- **Your assignment**: From the data below, copy out every line in which the word "agent" occurs.

- **Data in this exercise**:
= = = =
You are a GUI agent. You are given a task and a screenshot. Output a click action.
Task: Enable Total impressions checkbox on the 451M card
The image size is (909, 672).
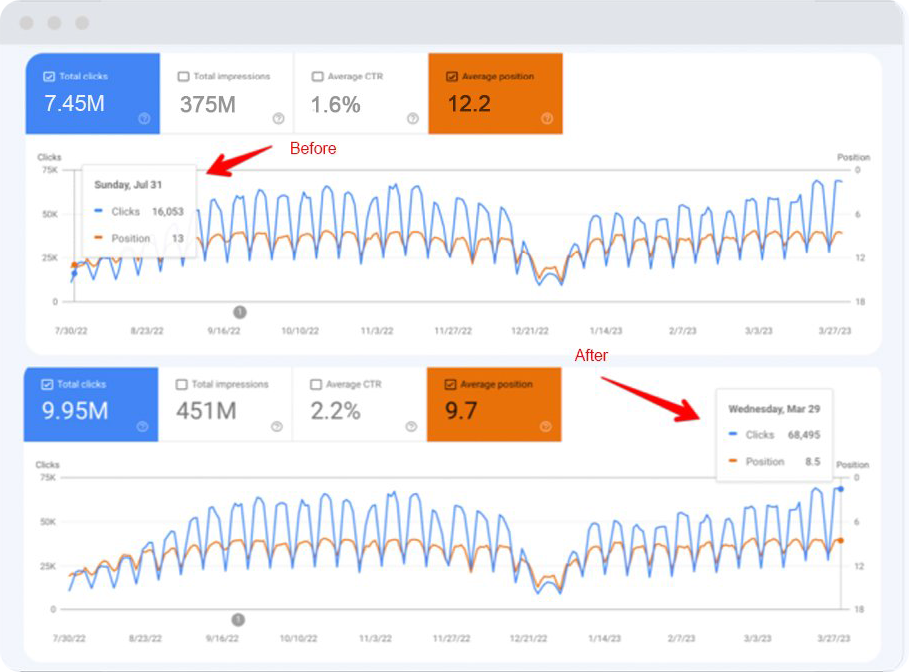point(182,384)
= = = =
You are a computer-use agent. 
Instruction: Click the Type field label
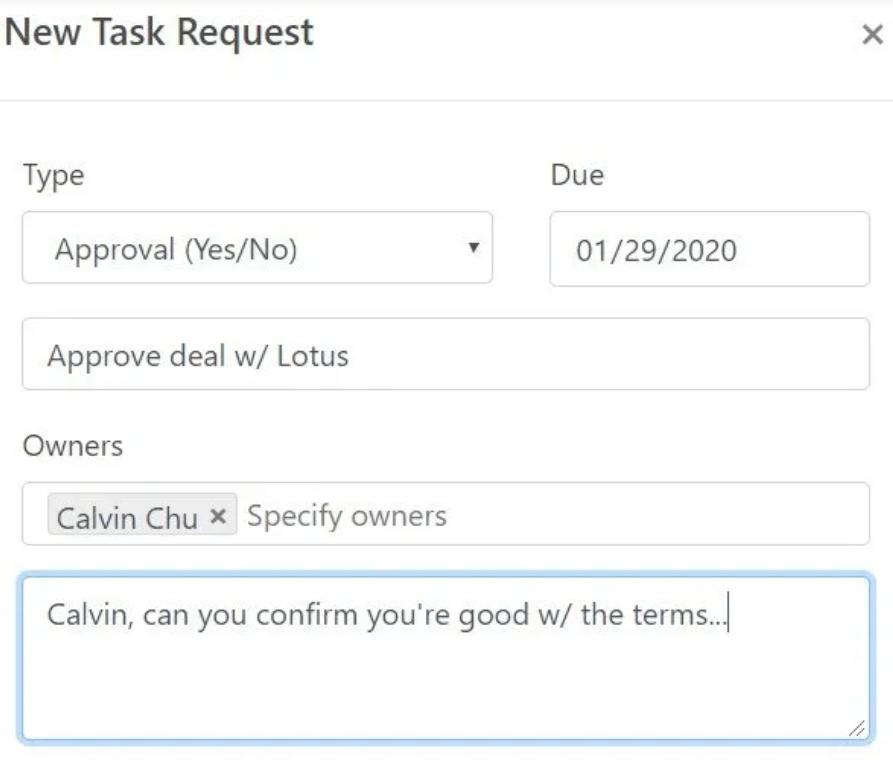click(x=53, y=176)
= = = =
- **Output for this task**:
You are a GUI agent. You are given a task and a screenshot. Output a click action.
You are a computer-use agent. 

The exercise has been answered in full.